Hello. And welcome to the forum.


----------



## Headless (Sep 4, 2011)

Welcome!!!


----------



## RoxyBlue (Oct 6, 2008)

Welcome to the forum, studio


----------



## The Halloween Lady (Aug 18, 2010)




----------



## Evil Queen (Mar 8, 2008)




----------



## SPOOKY J (Nov 20, 2009)

Hello and Welcome!


----------



## CreeepyCathy (Mar 28, 2009)

hey & welcome.


----------



## studiokraft (Feb 7, 2012)

Thank you, all, I really appreciate it!


----------



## Lunatic (Oct 3, 2006)

Welcome to Haunt Forum SK!


----------



## MapThePlanet (Nov 12, 2010)

Welcome Aboard!


----------



## Vlad (Aug 2, 2005)

Welcome to the forum! If you're really looking to boost your Halloween and Haunting experience you're more than welcome to join our NJ/Pa/NY Make and take group which meets once a month. It's fun prop building, good people, and great food, lol. We're meeting this month on the 18th in Wayne, send me a PM for more details if you're interested, we'd be glad to have you attend.


----------



## Death's Door (Mar 22, 2006)

Hello and welcome to the forum!!!!


----------



## studiokraft (Feb 7, 2012)

Hi Vlad!

Thanks for the information, I have been reading the threads in the Make and Take forums with interest. Sounds like a great idea and loads of fun, my only concern is that Wayne is a bit of a hike for me (I am in the deep South NJ) 

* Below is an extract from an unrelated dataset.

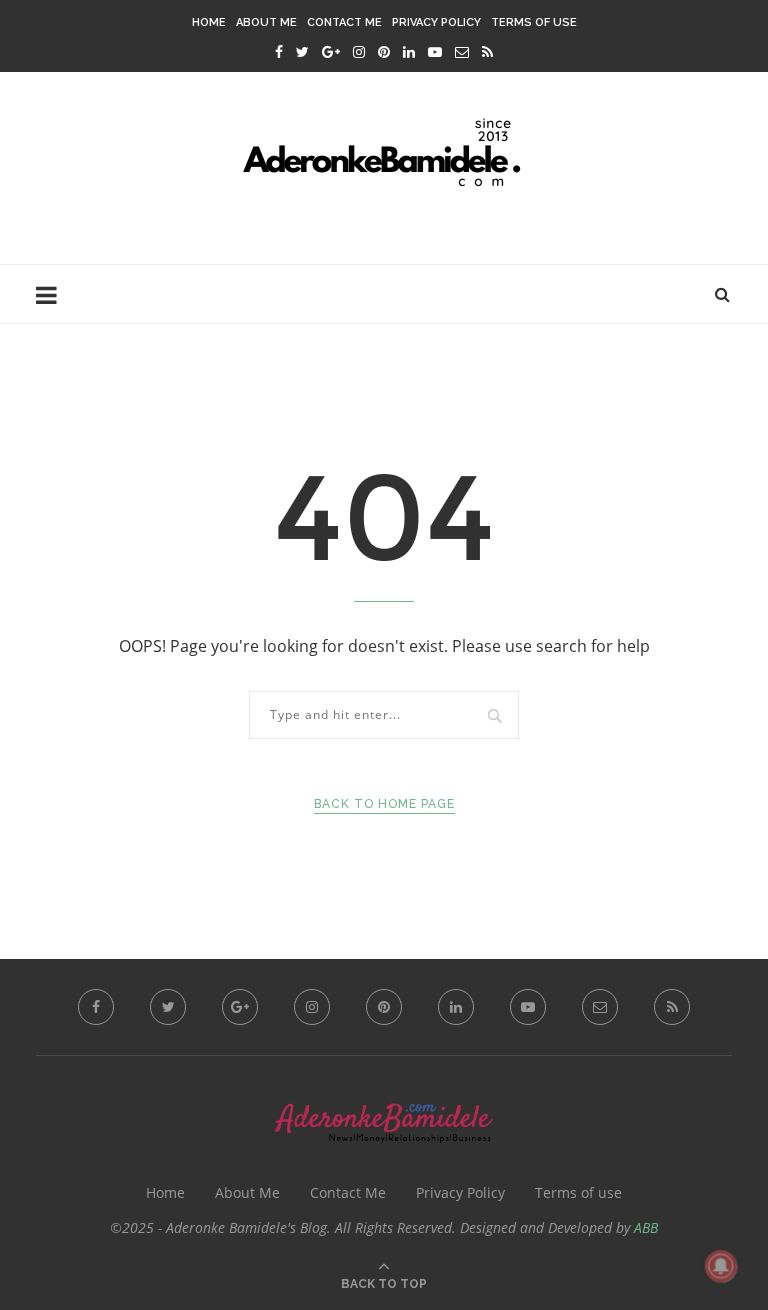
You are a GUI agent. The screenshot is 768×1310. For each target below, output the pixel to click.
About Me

I'll send a PM for more info, thanks again!


----------



## stick (Jan 21, 2009)

Hello and Welcome.


----------



## Joiseygal (Sep 3, 2008)

Hi Studiokraft welcome to the forum! I hope you decide to come to the Make and Take. Enjoy the forum because it has so many talented people and helpful information.


----------



## IshWitch (May 31, 2006)

Welcome!
Sounds like you have a great start there!
Val


----------



## Goblin (Jun 3, 2009)




----------



## Devil (Nov 10, 2008)

studiokraft said:


> Hi Vlad!
> 
> Thanks for the information, I have been reading the threads in the Make and Take forums with interest. Sounds like a great idea and loads of fun, my only concern is that Wayne is a bit of a hike for me (I am in the deep South NJ)
> 
> I'll send a PM for more info, thanks again!


How deep south? I am in Absecon and our M&T is this Sat.


----------